Bluetooth is a short-range, frequency-hopping spread spectrum (FHSS) radio service that operates in the same unlicensed 2.4 GHz frequency range as WiFi networks and many cordless telephones, microwave ovens, baby monitors, garage door openers, and other wireless products. Frequency-hopping spread spectrum means that a Bluetooth transmitter splits the radio signal into very small segments and hops among 79 different frequencies 1,600 times per second to reduce interference and fading.

Because a Bluetooth radio is both a transmitter and a receiver, it's sometimes known as a transceiver. In order to further reduce the likelihood of interference, Bluetooth transmitters use very weak signals. The output power of the most common Class 2 Bluetooth radios is just 2.5 milliwatts (0.0025 watts) or less, which gives the signal a range of about ten meters (30 feet) in free space. By comparison, a cellular mobile telephone typically transmits at .6 watts or 3 watts. More powerful Class 1 Bluetooth radios with a maximum range of about 100 meters (320 feet) are also available.

Computers, peripherals, and other Bluetooth devices within range of one another form a piconet (pico is Greek for "really small") that includes one master device and one or more slaves. The master sets the frequency-hopping pattern and clock, and sends a synchronizing signal to all of the slaves, so the master maintains a two-way communications channel with each slave; individual slaves can't communicate with each other, except through the master. The channel is divided into time units called slots that carry data from one device to another between frequency hops.

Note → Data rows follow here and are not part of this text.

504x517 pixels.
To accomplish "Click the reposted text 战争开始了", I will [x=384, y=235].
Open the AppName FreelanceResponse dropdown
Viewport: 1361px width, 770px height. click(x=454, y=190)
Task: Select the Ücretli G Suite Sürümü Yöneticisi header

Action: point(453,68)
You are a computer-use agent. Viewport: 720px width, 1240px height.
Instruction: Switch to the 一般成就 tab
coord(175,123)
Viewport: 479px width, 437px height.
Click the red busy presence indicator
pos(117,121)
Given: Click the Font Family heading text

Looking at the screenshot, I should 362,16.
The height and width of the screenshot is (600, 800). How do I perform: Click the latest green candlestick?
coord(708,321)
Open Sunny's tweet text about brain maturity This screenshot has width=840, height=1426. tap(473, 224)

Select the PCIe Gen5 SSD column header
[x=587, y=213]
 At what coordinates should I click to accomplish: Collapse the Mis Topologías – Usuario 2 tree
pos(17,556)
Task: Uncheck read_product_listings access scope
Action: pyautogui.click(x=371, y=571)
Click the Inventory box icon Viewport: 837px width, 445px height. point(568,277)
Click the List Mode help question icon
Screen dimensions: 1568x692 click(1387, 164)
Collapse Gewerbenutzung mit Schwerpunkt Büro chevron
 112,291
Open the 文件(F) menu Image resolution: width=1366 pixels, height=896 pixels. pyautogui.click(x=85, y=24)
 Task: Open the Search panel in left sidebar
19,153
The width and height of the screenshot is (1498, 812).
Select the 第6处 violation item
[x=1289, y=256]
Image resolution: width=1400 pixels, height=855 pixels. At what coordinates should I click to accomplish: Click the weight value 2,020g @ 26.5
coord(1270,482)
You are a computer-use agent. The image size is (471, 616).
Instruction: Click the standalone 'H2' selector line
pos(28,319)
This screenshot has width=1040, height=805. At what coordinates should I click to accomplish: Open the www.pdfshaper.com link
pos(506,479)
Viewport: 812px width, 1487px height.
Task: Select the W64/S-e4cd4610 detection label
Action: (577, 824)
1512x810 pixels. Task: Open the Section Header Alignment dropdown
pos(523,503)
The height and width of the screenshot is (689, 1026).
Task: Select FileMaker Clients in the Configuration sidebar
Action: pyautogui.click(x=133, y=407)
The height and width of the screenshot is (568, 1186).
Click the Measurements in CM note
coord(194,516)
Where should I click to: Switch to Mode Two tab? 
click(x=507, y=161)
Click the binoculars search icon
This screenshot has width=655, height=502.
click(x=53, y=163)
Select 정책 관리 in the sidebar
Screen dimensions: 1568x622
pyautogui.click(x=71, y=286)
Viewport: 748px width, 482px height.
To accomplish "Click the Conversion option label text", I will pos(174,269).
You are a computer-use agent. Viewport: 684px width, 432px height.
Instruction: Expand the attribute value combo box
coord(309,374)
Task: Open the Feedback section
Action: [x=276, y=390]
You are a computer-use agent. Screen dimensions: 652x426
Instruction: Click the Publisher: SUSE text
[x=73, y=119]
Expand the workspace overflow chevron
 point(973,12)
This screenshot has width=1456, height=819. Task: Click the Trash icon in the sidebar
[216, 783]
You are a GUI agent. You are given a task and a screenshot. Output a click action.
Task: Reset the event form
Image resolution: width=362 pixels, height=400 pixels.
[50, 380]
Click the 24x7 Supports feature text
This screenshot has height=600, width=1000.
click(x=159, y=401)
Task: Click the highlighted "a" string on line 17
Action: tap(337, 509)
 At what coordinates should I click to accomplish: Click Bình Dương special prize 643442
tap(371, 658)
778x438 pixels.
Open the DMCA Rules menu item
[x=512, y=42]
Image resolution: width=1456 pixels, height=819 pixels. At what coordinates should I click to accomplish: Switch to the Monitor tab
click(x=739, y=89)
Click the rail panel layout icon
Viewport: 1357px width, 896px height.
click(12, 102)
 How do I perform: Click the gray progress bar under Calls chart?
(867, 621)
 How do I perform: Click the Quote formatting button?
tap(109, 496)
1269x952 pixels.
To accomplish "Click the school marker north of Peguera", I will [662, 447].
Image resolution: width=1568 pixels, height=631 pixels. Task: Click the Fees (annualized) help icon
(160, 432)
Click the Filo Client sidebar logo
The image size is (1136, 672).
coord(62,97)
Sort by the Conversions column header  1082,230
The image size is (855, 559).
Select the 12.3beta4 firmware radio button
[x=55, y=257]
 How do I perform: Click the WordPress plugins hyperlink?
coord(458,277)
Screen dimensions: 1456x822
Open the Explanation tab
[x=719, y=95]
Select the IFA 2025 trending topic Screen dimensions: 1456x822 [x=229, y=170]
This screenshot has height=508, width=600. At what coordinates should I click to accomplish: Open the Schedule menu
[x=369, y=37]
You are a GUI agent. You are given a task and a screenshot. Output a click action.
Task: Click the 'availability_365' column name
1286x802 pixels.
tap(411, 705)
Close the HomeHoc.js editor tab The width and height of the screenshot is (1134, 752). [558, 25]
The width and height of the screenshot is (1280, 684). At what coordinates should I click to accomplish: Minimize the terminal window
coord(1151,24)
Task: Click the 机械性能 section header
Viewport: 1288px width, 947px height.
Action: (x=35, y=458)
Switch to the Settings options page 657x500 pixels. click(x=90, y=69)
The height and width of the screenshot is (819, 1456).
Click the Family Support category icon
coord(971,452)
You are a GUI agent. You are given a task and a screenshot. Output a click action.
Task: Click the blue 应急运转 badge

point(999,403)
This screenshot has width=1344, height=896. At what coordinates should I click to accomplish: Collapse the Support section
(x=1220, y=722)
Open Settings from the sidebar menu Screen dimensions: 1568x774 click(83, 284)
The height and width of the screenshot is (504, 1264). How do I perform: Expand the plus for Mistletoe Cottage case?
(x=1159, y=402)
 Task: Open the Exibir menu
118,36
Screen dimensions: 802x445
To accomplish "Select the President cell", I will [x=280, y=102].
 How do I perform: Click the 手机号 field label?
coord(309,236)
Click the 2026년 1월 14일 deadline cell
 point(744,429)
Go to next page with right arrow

Each device identifies itself with an address that lets other Bluetooth devices know what it is. For example, all keyboards have addresses within one range, and telephone handsets have addresses in another range. When a host or base station creates a new piconet (or adds a device to an existing piconet), it only communicates with devices whose addresses are within the right range (in Windows, the Bluetooth Properties dialog box specifies the types of slave devices). When a second Bluetooth host communicates with a different address range (say, a mobile phone and headset), it creates another piconet that uses a different frequency-hopping pattern. Most of the time, the two frequency-hopping patterns don't overlap, so the two piconets don't interfere. If they do try to use the same frequency at the same time, both masters back off and try different frequencies. Each piconet is limited to a master and seven slaves, but there's no practical limit to the number of piconets that can run in the same area.

When one Bluetooth device wants to communicate with another device on the same piconet, the master and slave exchange control signals in a format called the link manager protocol (LMP) or access control list (ACL). These signals specify the target device to which the signal is directed and the action that the originating device wants the target to take.

All of this radio communication is invisible to a user. Once you set the Bluetooth configuration options in Windows, the computer should automatically detect nearby Bluetooth devices and automatically establish communication links with them. If there are other Bluetooth devices in the same room, the computer ignores them because their addresses identify them as the wrong type of device.